The fear of a terrible consequence is not based on confusion, false understanding, or anti-science sentiment. It is the fear of the unknown. It is possible that the current fear of terrible thrombosis will subside with reassurance. But reassurance is a double-edged sword.
Yes, health care providers can remind the public that thrombosis is vanishingly rare, there is some understanding of risk demographics, and people can watch out for warning signs. What they can’t say is that those who develop clots will be ok. CVST and SVT are complex conditions; the terminology and outcome data are befuddling to doctors, let alone the lay public. In the reported cases so far, the mortality has been a horrendous 20 to 25 percent. These could explain the fear.
Governments and policymakers hold an ethical obligation that surpasses the risk-benefit ratio when it comes to addressing “the risk of what and the risk to whom?” It includes taking concerns seriously instead of dismissing them as barriers to public health. It means respecting people’s autonomy caught in a rash of changing data trying to make logical decisions without coercion. Public health is paramount when it comes to vaccines, but it does not negate health care’s responsibility to individual concerns.

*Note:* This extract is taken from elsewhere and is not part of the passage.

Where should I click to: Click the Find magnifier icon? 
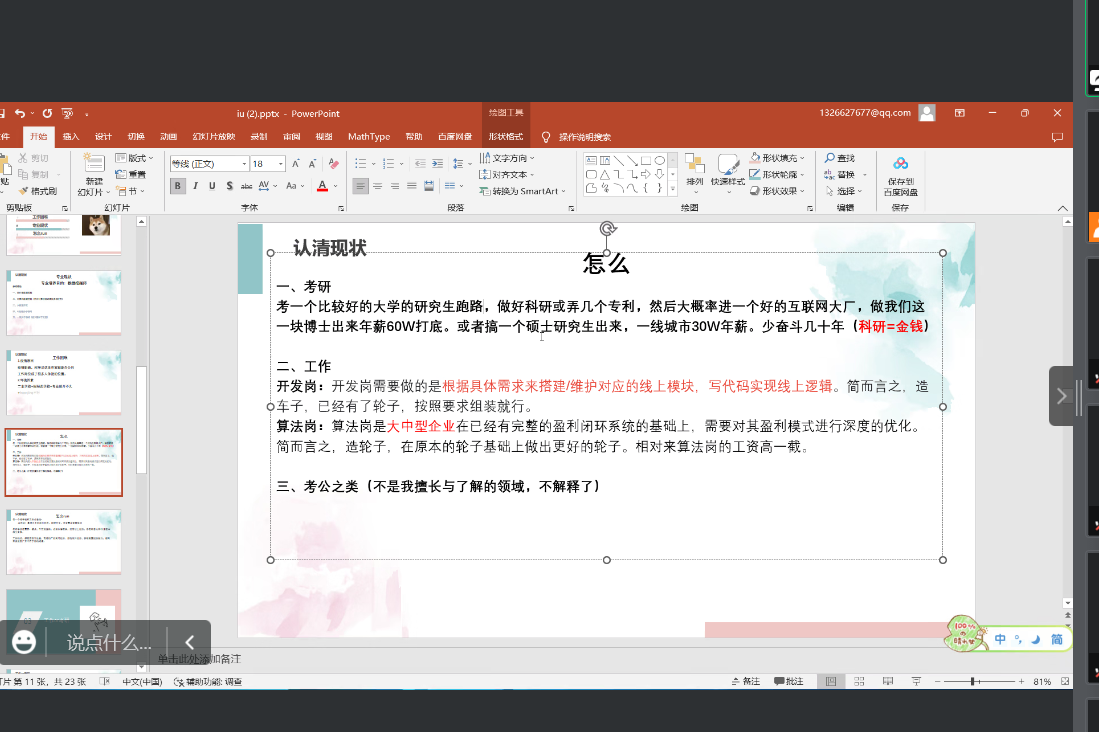click(830, 159)
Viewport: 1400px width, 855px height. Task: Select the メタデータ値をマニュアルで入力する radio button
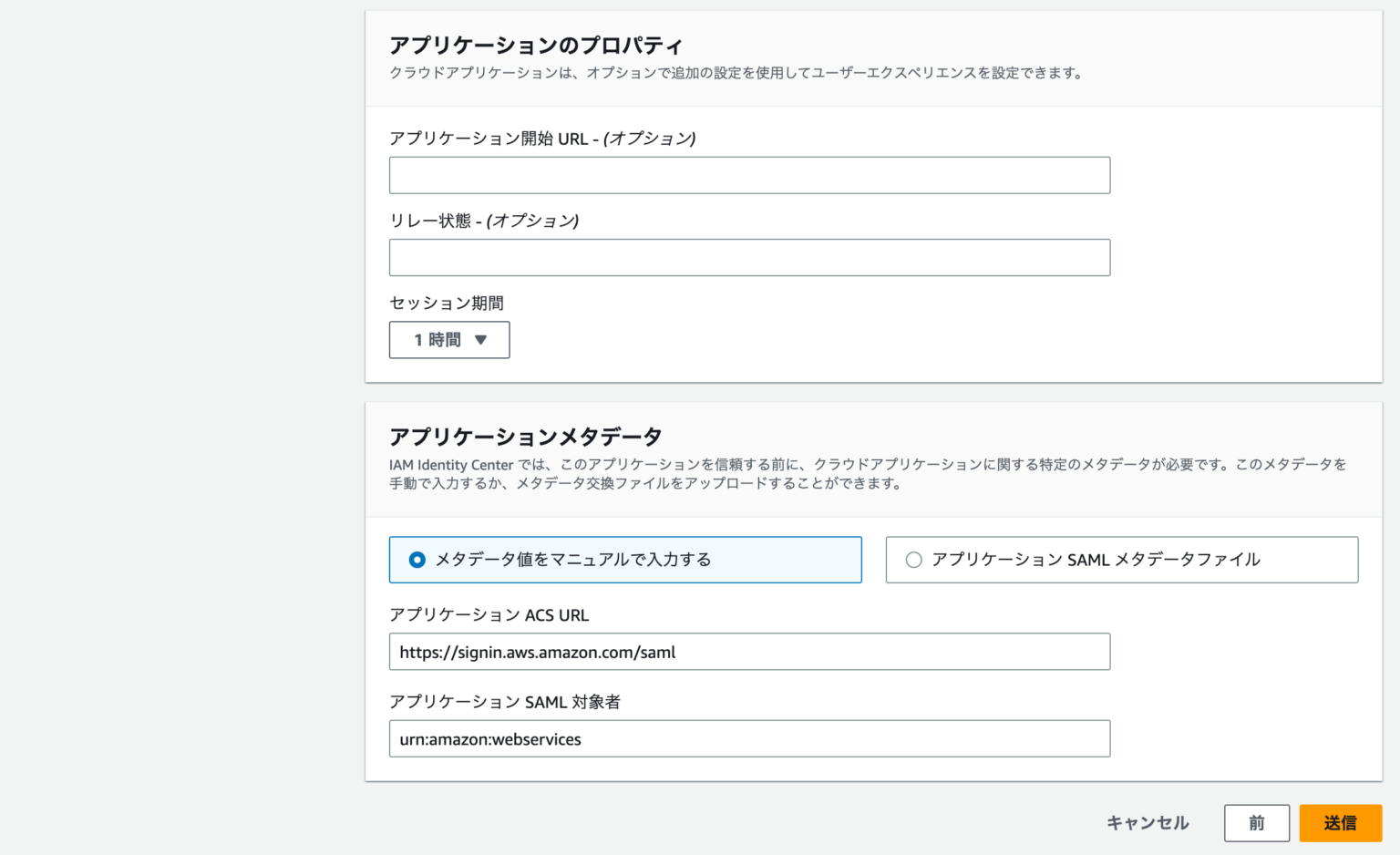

Medical doctors so far consider clot-related to be a misfortune. We all want insurances against misfortune. Denmark even ceased the use of this vaccine.
So, while individual doctors have obligations to both the individual and public health, their first concern is their patients. And these decisions have to acknowledge fears and respect the stance. Providers must balance reassurance with acknowledgment, care, data, and the intent to “do no harm.”
It is undeniable that the COVID vaccination has saved countless lives and will be crucial to come out of this crisis. In particular, the OAZv has many advantages for global use. But the success of a vaccination program should not expend of public trust or we may jeopardize the future of global public health.
Mallika Sekhar is a hematologist-oncologist. Lisa Hardy is an anthropologist. Kevin Gillmann is an ophthalmologist.